Reproduce the lines from the start through the line containing "[x=965, y=462]", both ends included, with no changes.

Data items
######
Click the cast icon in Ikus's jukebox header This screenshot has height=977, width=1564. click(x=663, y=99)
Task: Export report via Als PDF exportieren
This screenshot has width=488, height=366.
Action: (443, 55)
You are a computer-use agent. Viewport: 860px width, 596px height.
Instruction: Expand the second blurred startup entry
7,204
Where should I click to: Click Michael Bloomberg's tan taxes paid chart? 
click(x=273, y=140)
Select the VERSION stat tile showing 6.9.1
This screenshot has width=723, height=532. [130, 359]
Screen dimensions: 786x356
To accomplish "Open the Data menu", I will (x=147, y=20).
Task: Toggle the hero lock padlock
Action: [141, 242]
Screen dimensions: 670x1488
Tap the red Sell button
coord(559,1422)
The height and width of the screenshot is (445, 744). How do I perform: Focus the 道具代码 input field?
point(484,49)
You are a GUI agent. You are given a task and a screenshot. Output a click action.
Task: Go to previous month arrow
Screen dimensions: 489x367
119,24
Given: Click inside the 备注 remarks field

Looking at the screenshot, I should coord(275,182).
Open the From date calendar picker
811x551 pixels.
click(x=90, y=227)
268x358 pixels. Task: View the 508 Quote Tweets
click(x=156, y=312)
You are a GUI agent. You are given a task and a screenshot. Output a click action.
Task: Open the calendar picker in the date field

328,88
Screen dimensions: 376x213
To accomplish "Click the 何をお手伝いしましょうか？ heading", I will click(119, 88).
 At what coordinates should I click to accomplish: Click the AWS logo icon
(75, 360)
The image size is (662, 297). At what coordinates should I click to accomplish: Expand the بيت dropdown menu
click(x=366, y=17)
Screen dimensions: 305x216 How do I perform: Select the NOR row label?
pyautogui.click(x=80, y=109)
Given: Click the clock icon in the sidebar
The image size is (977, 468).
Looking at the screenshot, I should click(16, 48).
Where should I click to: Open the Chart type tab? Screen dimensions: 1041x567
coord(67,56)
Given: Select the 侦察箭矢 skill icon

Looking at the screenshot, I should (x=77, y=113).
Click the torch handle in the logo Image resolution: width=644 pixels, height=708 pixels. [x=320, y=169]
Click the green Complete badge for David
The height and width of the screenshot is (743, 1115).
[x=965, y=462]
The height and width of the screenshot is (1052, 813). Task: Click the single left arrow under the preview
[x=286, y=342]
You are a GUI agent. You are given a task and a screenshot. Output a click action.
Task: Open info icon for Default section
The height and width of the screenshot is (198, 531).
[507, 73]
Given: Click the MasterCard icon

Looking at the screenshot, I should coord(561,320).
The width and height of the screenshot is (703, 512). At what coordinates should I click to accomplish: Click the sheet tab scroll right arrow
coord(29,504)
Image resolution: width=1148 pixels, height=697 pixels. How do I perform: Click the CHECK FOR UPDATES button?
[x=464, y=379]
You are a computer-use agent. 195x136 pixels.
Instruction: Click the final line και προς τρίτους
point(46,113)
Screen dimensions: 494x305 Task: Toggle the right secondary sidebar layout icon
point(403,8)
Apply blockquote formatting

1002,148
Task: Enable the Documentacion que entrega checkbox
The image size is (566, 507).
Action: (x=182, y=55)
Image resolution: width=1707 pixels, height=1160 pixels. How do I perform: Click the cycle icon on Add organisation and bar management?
######
*EXERCISE RESULT*:
Click the cast icon in Ikus's jukebox header This screenshot has height=977, width=1564. click(x=663, y=99)
Task: Export report via Als PDF exportieren
This screenshot has width=488, height=366.
Action: (443, 55)
You are a computer-use agent. Viewport: 860px width, 596px height.
Instruction: Expand the second blurred startup entry
7,204
Where should I click to: Click Michael Bloomberg's tan taxes paid chart? 
click(x=273, y=140)
Select the VERSION stat tile showing 6.9.1
This screenshot has width=723, height=532. [130, 359]
Screen dimensions: 786x356
To accomplish "Open the Data menu", I will (x=147, y=20).
Task: Toggle the hero lock padlock
Action: [141, 242]
Screen dimensions: 670x1488
Tap the red Sell button
coord(559,1422)
The height and width of the screenshot is (445, 744). How do I perform: Focus the 道具代码 input field?
point(484,49)
You are a GUI agent. You are given a task and a screenshot. Output a click action.
Task: Go to previous month arrow
Screen dimensions: 489x367
119,24
Given: Click inside the 备注 remarks field

Looking at the screenshot, I should coord(275,182).
Open the From date calendar picker
811x551 pixels.
click(x=90, y=227)
268x358 pixels. Task: View the 508 Quote Tweets
click(x=156, y=312)
You are a GUI agent. You are given a task and a screenshot. Output a click action.
Task: Open the calendar picker in the date field

328,88
Screen dimensions: 376x213
To accomplish "Click the 何をお手伝いしましょうか？ heading", I will click(119, 88).
 At what coordinates should I click to accomplish: Click the AWS logo icon
(75, 360)
The image size is (662, 297). At what coordinates should I click to accomplish: Expand the بيت dropdown menu
click(x=366, y=17)
Screen dimensions: 305x216 How do I perform: Select the NOR row label?
pyautogui.click(x=80, y=109)
Given: Click the clock icon in the sidebar
The image size is (977, 468).
Looking at the screenshot, I should click(16, 48).
Where should I click to: Open the Chart type tab? Screen dimensions: 1041x567
coord(67,56)
Given: Select the 侦察箭矢 skill icon

Looking at the screenshot, I should (x=77, y=113).
Click the torch handle in the logo Image resolution: width=644 pixels, height=708 pixels. [x=320, y=169]
Click the green Complete badge for David
The height and width of the screenshot is (743, 1115).
[x=965, y=462]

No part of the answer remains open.